**Problem to solve**.
Restate the whole of the data verbatim, omitting nothing.

**Supplied records**.
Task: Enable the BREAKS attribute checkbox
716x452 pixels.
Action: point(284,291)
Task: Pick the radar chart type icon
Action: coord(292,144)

**Response box**.
Task: Enable the BREAKS attribute checkbox
716x452 pixels.
Action: point(284,291)
Task: Pick the radar chart type icon
Action: coord(292,144)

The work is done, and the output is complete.